Justin Huish

Personal information
- Full name: Justin Grant Huish
- Born: January 9, 1975 (age 51) Fountain Valley, California, U.S.

Medal record
Men's archery
Representing the United States
Olympic Games
| Gold medal – first place | 1996 Atlanta | Individual |
| Gold medal – first place | 1996 Atlanta | Team |

= Justin Huish =

American archer (born 1975)

Justin Grant Huish (born January 9, 1975, in Fountain Valley, California) is an American double Olympic champion in Archery, titles he won at the 1996 Atlanta Games. Known for his unorthodox character sporting wrap-around shades, backwards baseball cap, ponytail and an earring, Huish captivated the crowd by winning a gold medal in the individual and team events. In the individual, Huish ranked no higher than 24th in the world at the time but rose to the occasion and saw off Sweden's Magnus Pettersson 112–107 in the final. Huish was the first male archer to win double gold medals and his wins led to a popularity boost for the sport. His feat was matched by South Korea's Ku Bon-chan in the 2016 Summer Olympics and Kim Woo-jin in the 2024 Summer Olympics. He was later credited for encouraging actress Geena Davis to pick up the sport.

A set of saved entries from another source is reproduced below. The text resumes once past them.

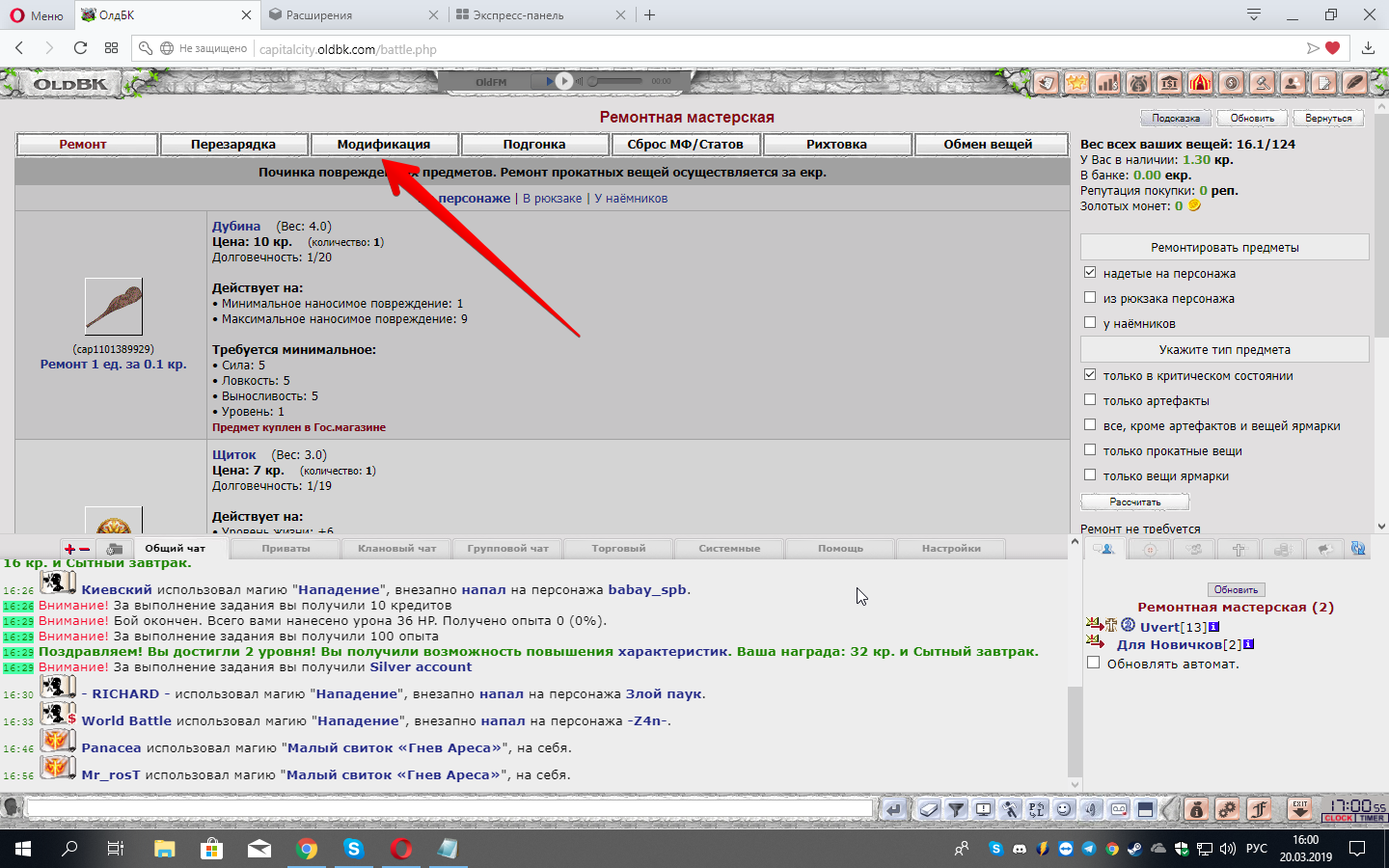Open the gears settings icon
Image resolution: width=1389 pixels, height=868 pixels.
pos(1227,809)
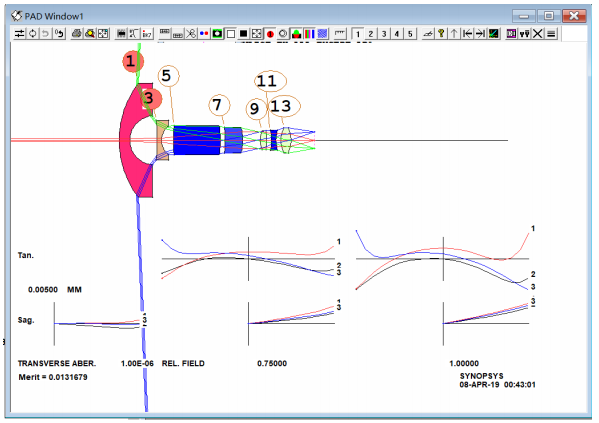Select the magnifier zoom icon
This screenshot has height=423, width=599.
[90, 34]
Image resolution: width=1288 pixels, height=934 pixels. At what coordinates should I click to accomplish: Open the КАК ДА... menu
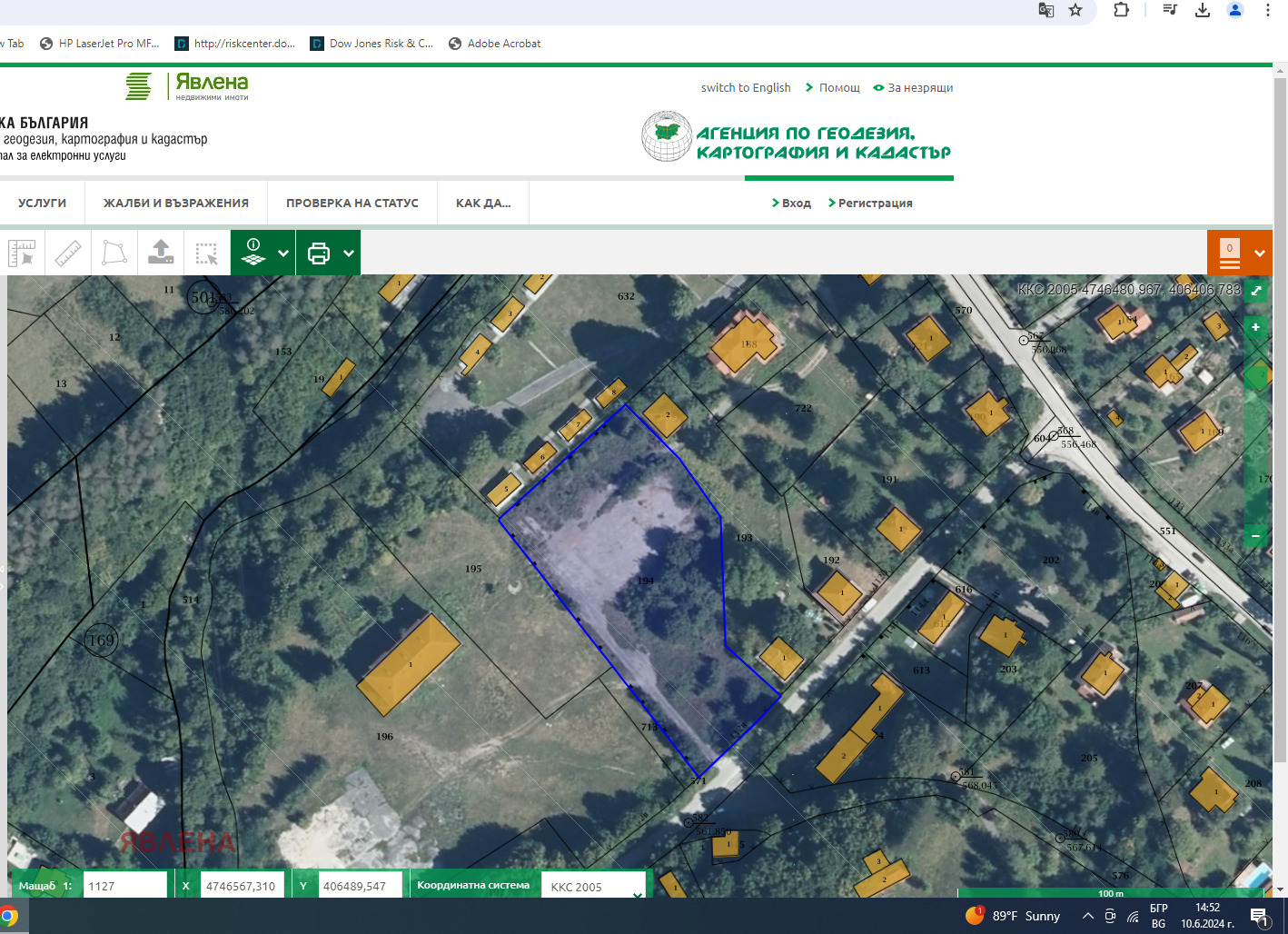click(x=482, y=203)
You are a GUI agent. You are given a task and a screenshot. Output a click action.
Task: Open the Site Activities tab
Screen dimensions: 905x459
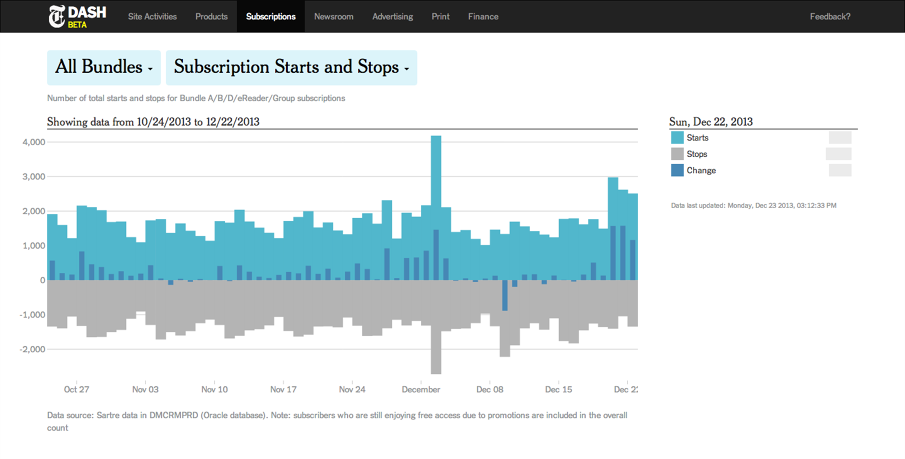(153, 17)
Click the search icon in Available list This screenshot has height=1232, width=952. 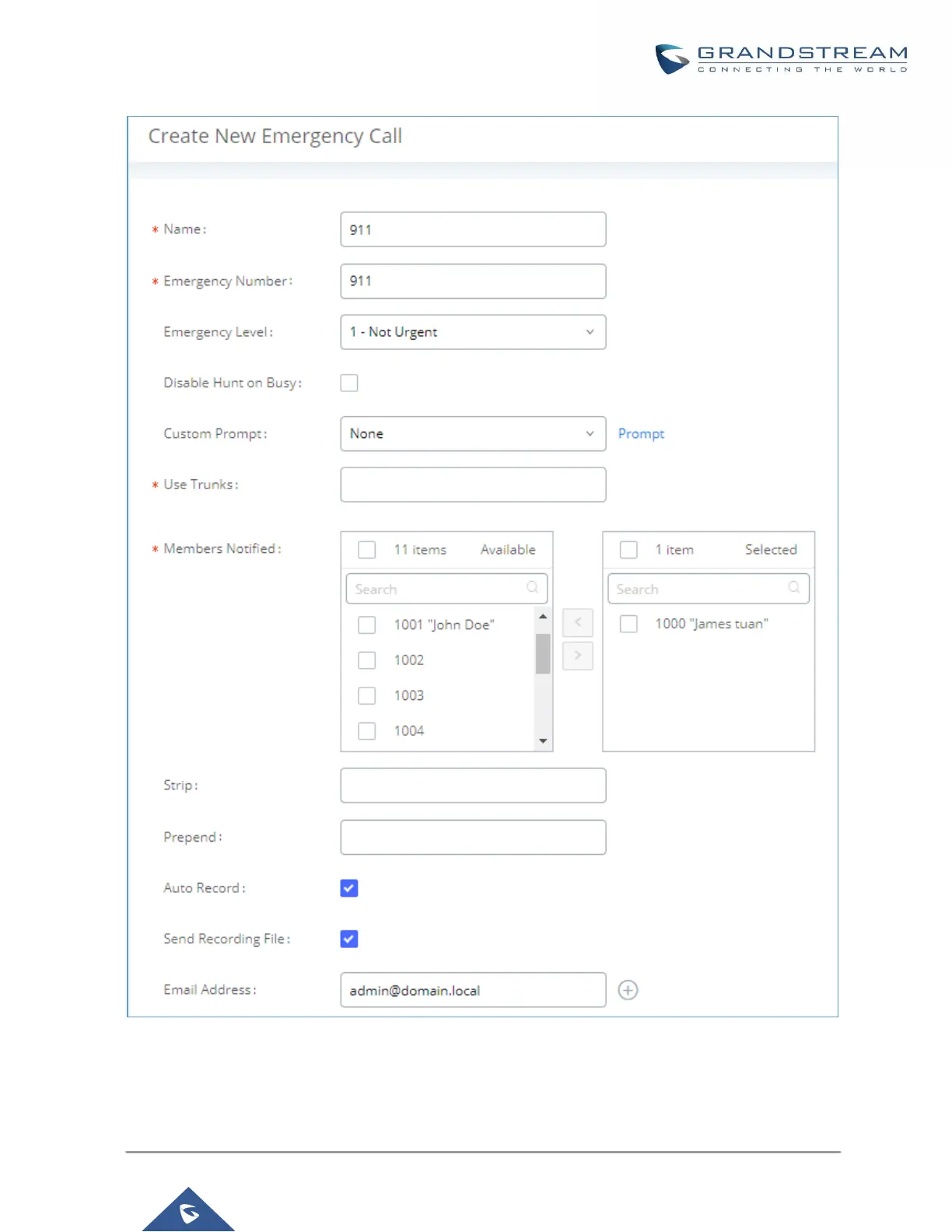pyautogui.click(x=533, y=588)
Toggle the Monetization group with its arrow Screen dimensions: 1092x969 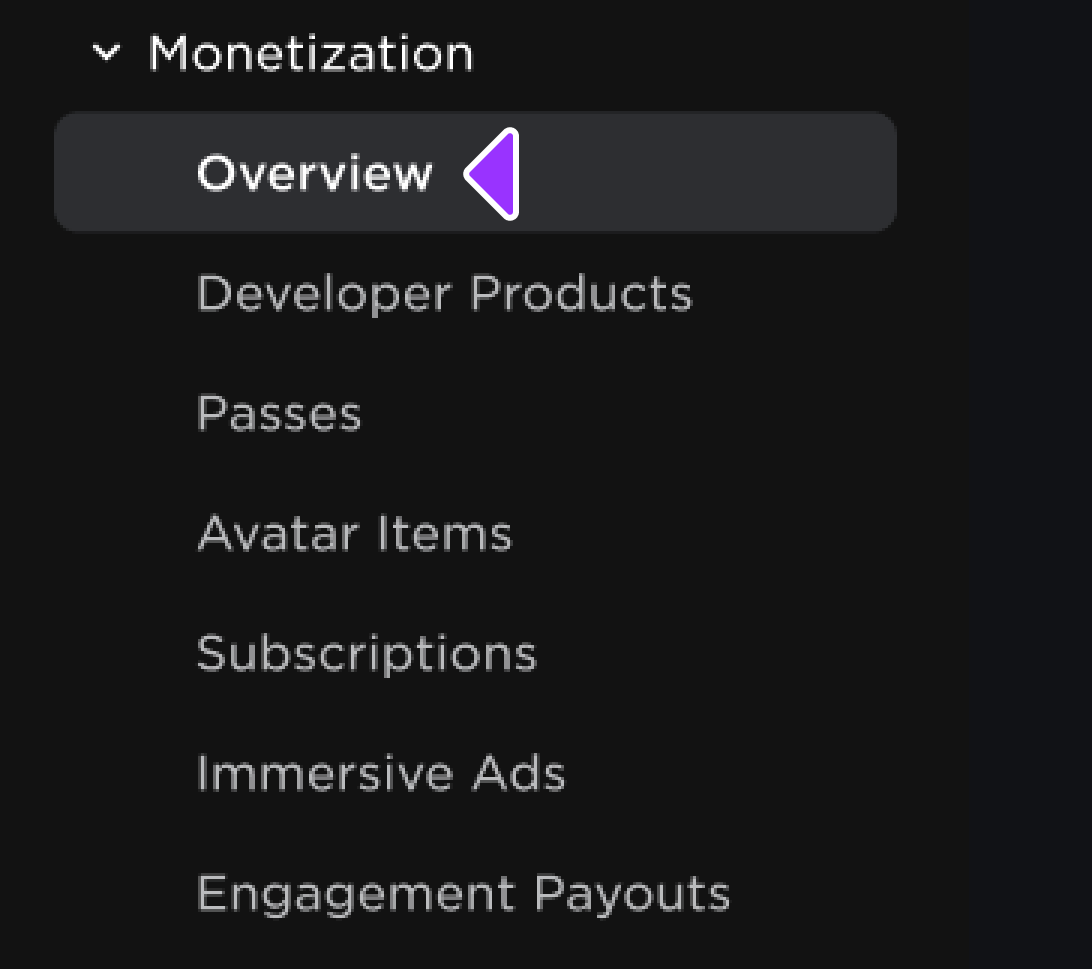[x=105, y=53]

As a ninth-grader he was into skateboarding, lived on a street called Broken Arrow, and thought archery was boring. But when Huish's parents opened Arrowsmith Archery, he wanted a job. He didn't pick up the sport until age 14 and would practice standing in the middle of the street, shooting arrows through the front door of his garage, through the back door of his garage, and into a target in his backyard. Only three years after taking up a bow, 17-year-old Justin Huish won the intermediate age division at the National Archery Assn.'s Outdoor Target Championships, significant victories at the 1993 US collegiate championships and the 1995 US Target Championships. He had only been on the US National Team since 1994.

Justin Huish qualified for the 2000 Summer Olympics, but withdrew later that year.